Gerald and Barry, Gareth and Benny, would have been outside is memory; Bleddyn even more so. Balshaw had recently been the principal annihilator of Wales at Cardiff. In the circumstances he was a reasonable choice of model.
Who, a couple of years later, would the boy have in mind today? It would not, we may be fairly sure, be Balshaw again. True, he did not have a bad trip to Australia. And, with Dan Luger off to Perpignan and out of sorts, and Ben Cohen not looking quite the force he was on home territory, Balshaw may yet re-establish himself among the England back three. He certainly deserves to. But then, justice plays a limited role in rugby, as it does in life.
Jonny Wilkinson is a more promising selection. Indeed, such is the power of publicity that every small boy in the four home nations who likes the game probably wants to be Wilkinson.
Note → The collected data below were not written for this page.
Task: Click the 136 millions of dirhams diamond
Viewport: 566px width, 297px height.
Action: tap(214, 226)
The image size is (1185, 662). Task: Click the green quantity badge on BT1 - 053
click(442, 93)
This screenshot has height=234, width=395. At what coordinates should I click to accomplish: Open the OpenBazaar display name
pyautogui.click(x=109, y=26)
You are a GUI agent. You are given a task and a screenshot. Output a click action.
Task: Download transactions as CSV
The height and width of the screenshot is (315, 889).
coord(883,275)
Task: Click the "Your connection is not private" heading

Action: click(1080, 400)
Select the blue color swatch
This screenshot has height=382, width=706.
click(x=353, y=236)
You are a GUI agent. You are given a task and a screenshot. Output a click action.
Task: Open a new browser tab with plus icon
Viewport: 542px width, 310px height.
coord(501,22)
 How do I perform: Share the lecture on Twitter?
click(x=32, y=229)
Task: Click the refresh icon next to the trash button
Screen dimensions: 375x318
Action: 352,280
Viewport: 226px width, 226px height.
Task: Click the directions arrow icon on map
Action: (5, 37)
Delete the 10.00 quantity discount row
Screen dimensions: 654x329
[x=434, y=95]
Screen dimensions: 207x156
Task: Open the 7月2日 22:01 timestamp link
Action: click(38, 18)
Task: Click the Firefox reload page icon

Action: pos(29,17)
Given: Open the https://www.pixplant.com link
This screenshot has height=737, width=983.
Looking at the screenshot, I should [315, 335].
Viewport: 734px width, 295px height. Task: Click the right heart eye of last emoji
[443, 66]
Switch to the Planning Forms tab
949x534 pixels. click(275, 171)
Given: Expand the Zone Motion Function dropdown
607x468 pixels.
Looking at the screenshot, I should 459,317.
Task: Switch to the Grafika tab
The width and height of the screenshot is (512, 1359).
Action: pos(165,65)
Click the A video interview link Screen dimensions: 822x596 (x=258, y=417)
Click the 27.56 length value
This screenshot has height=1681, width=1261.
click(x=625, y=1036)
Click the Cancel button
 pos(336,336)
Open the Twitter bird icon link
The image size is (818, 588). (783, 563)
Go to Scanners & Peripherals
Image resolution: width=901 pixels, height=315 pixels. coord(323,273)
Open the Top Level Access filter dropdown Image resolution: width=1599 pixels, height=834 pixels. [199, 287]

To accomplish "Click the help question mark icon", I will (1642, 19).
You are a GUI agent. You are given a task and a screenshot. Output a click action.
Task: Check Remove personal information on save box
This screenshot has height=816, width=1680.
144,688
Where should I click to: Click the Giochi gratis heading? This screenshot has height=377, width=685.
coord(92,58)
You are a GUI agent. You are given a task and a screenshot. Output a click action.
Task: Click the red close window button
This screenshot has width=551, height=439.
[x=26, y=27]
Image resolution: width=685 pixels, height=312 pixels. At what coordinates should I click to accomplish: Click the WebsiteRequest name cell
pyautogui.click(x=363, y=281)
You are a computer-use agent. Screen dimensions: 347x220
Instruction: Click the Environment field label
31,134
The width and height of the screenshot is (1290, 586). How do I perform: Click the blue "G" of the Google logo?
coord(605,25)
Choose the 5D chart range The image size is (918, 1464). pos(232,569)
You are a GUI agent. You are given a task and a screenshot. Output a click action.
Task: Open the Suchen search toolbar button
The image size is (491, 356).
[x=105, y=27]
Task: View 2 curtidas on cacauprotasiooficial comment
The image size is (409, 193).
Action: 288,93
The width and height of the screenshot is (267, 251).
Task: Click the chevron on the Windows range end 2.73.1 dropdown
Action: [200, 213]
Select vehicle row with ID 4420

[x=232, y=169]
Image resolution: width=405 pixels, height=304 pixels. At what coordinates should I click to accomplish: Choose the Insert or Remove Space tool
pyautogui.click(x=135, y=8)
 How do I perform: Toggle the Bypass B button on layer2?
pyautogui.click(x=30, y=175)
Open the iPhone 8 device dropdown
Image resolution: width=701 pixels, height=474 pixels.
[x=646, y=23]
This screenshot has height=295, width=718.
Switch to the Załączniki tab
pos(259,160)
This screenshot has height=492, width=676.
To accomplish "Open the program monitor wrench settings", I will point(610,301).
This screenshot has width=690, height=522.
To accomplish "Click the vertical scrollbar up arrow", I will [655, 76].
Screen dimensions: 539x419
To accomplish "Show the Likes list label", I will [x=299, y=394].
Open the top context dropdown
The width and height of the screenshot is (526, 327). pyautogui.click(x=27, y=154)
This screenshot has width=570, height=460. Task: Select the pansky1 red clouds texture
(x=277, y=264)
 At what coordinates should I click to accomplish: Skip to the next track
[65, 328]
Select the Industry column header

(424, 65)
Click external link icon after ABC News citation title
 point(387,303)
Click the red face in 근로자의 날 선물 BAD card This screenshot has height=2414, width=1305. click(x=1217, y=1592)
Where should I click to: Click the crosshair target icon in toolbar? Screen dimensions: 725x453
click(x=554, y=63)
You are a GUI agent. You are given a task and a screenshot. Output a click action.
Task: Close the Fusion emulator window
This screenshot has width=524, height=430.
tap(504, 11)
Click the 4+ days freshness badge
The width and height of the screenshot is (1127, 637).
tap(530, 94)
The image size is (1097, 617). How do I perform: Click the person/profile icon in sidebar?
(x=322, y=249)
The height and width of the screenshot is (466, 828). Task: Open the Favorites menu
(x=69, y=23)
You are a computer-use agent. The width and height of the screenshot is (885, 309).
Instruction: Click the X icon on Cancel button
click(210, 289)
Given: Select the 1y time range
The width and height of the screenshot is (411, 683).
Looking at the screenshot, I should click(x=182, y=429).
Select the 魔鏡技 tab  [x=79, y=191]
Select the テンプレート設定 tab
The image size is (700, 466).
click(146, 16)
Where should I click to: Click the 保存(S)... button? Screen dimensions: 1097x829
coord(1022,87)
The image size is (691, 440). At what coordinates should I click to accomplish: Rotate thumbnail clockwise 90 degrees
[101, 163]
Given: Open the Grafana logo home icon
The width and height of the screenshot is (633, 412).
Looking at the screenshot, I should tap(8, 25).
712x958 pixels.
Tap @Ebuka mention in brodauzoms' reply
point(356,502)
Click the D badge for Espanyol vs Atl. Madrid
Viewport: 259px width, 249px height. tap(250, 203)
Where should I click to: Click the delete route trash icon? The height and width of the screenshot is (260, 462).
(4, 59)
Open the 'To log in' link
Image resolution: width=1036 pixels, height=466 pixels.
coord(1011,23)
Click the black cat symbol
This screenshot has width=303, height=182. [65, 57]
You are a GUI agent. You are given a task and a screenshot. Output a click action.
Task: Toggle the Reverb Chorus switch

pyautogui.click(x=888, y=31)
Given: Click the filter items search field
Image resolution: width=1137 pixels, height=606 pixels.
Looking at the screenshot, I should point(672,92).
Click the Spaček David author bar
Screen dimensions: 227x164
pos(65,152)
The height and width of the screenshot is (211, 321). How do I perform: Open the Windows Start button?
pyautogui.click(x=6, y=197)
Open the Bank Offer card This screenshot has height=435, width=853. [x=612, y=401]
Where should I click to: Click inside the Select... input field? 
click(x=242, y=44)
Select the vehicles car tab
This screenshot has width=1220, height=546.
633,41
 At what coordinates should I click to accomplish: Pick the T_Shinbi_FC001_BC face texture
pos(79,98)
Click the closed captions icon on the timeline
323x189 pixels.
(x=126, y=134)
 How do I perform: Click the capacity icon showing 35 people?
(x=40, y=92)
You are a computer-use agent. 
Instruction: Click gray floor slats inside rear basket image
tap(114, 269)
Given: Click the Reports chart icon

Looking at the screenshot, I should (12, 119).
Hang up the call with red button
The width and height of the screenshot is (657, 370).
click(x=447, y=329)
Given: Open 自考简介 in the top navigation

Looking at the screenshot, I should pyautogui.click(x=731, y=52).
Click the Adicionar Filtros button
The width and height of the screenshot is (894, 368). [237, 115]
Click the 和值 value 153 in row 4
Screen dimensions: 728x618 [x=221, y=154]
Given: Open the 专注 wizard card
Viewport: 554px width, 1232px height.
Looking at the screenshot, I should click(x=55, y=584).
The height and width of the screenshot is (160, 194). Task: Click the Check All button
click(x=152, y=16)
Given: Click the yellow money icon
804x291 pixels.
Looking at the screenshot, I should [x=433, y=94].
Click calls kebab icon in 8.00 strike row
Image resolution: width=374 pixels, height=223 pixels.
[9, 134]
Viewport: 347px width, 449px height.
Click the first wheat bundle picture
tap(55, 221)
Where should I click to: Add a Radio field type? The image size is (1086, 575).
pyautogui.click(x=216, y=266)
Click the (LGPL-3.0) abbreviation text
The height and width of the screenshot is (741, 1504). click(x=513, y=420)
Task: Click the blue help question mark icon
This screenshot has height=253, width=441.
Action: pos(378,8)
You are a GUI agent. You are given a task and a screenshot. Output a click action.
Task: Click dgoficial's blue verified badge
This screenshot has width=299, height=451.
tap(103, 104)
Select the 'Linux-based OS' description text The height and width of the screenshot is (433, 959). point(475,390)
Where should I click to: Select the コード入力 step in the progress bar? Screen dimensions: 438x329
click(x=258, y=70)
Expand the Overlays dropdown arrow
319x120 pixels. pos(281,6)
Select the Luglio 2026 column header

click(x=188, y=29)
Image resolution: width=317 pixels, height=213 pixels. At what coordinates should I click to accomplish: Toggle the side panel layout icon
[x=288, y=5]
The trouble is that the scope for emulation is restricted.
The first necessity is to be able to tackle like a tank. This is a sign of the way the game has changed. While centres - from Claude Davey through Ray Gravell to Scott Gibbs - could base their approach on the destructive tackle, outside-halves were not meant to be nearly so rough.
Indeed, such was the delicacy of their skills, and their value to the side, that they were not expected to tackle at all - or, for that matter, to be tackled themselves if it could possibly be avoided. One of the flankers would be charged with the duty of protecting the outside-half from assaults on his constitution, if necessary by illegal means.
The second necessity for any aspirational Wilkinson is to be able to kick like a mortar. The trouble here is that in most forms of mini-rugby kicking plays little part, perhaps rightly so. It is a solitary pursuit. Wilkinson practises for three hours a day: concert pianists can practise for seven.
I read last week that, if Jonny Wilkinson is no Barry John, Barry John was no Jonny Wilkinson either. For the reasons I have given, this is certainly true of tackling. But the view does less than justice to John's skills with the boot. We tend to remember him as a wraith-like figure who could float past opponents simply by showing them the ball. In fact he was a superb line-kicker as well. Not only that, his points record in New Zealand in 1971 and his pre-eminence in the Lions' side derived from his place-kicking. Here he was the first leading player to use the round-the-corner method which is now standard.
Even so, I feel a little sad that the model for our youth, excellent player though he is in several respects, is renowned chiefly for his ability to kick goals. I am ambivalent about a state of affairs where the result of a match can depend on a kick which is itself the consequence of an incident where, first, the facts are unclear and, second, the interpretation of those facts is a matter for argument.
Most intelligent observers would like to see the number of offences for which a penalty kick can be awarded to be drastically reduced, with an indirect free-kick or a scrum awarded instead. They would also like to see the value of the kick reduced to two points or even to one.
But these are not the views of the leading players. Without exception, every one of those I have talked to, while regarding a punch on the nose as a reasonable hazard of the game, views with horror such offences as killing the ball. The opinions of the men at the coalface should be respected.
All this does not apply to the drop-kick with which Wilkinson won the World Cup final. Afterwards some Australians said it should be reduced to one point; I can remember the time when a drop was worth four points to a try's three. This may have been an over-generous ratio, but I am not sure that the value of a drop should not now be restored to four, because of the high level of skill involved. This would be good news for all the young Wilkinsons of the land, and, come to that, for Wilkinson himself.